From the first line of the data below, copy each line up to the one containing "The image size is (1400, 787).", and include that line too.

# [SUPPLIED MATERIAL]
**********

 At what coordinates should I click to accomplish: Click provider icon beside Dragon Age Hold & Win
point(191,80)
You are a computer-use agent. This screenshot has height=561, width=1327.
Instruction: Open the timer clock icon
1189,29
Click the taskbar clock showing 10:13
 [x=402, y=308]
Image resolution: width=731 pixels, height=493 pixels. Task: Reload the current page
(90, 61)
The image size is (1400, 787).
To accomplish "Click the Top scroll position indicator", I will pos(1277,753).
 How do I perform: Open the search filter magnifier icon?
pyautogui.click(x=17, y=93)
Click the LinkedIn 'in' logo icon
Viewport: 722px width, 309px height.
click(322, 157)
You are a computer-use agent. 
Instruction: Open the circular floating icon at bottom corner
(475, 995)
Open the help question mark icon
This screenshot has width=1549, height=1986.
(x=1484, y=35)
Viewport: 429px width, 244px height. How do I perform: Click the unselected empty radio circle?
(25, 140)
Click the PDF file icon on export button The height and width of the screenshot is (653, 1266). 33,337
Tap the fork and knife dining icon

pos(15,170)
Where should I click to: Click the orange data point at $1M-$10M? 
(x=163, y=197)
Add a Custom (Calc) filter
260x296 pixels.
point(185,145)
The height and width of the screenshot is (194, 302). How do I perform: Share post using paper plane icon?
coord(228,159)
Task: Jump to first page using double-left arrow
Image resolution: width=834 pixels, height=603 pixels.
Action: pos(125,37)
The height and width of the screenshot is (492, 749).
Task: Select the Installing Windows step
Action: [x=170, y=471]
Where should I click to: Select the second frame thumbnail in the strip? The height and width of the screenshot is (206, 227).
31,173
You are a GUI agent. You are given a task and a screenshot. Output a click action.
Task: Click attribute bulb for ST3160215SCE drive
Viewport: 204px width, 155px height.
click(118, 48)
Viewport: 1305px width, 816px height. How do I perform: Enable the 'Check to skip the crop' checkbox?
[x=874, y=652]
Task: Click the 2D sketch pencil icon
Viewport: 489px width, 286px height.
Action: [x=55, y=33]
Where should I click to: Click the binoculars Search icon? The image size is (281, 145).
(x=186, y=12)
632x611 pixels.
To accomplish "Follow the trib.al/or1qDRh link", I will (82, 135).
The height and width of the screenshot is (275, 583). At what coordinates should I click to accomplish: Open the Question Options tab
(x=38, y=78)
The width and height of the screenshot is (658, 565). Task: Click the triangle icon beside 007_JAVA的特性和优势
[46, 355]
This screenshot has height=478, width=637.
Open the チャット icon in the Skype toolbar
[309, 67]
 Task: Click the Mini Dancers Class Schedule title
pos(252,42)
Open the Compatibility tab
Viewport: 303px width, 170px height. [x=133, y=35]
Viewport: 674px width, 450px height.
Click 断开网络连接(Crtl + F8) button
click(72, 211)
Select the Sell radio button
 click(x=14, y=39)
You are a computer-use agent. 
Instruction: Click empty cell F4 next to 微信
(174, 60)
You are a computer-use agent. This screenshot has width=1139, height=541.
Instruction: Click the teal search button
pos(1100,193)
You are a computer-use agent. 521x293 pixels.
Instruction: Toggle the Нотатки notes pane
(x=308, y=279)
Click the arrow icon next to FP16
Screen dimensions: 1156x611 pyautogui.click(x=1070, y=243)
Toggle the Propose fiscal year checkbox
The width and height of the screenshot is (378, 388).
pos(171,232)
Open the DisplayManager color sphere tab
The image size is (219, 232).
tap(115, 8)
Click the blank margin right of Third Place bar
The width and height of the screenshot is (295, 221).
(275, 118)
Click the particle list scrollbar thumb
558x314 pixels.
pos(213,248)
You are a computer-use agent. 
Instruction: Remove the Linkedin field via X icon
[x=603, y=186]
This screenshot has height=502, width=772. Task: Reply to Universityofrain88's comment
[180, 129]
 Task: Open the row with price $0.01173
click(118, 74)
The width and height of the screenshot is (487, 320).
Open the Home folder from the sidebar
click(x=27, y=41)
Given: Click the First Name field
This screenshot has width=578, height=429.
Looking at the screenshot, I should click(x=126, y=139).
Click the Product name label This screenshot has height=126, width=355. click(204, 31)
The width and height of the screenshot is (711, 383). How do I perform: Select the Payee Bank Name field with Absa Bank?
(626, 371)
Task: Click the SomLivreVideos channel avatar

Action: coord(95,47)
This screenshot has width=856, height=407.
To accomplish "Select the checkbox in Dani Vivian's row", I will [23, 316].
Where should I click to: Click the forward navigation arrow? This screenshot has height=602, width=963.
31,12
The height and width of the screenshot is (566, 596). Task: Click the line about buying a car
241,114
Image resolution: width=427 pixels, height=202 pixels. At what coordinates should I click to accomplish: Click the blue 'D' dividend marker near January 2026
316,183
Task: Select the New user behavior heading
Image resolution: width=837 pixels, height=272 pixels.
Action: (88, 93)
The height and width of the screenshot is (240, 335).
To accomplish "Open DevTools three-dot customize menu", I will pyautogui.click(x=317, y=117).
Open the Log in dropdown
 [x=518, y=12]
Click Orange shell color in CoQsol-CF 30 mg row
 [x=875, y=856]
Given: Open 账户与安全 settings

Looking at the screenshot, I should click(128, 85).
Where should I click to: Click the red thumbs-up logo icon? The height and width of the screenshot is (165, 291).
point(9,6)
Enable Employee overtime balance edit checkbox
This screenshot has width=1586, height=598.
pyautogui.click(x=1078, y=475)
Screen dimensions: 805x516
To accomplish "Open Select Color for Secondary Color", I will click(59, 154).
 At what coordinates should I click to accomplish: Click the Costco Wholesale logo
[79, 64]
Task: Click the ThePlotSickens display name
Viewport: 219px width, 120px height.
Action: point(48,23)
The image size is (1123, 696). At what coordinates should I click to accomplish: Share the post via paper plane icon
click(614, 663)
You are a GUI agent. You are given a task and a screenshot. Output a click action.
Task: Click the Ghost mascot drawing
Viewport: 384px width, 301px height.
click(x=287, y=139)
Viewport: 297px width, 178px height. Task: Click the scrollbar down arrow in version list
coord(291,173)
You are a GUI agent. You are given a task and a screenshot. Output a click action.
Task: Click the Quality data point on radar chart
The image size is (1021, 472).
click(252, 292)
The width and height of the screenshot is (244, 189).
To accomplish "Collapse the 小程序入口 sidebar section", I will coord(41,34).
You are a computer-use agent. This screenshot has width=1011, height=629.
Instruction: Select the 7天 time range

**********

# [RESPONSE BELOW]
 At what coordinates should I click to accomplish: Click provider icon beside Dragon Age Hold & Win
point(191,80)
You are a computer-use agent. This screenshot has height=561, width=1327.
Instruction: Open the timer clock icon
1189,29
Click the taskbar clock showing 10:13
 [x=402, y=308]
Image resolution: width=731 pixels, height=493 pixels. Task: Reload the current page
(90, 61)
The image size is (1400, 787).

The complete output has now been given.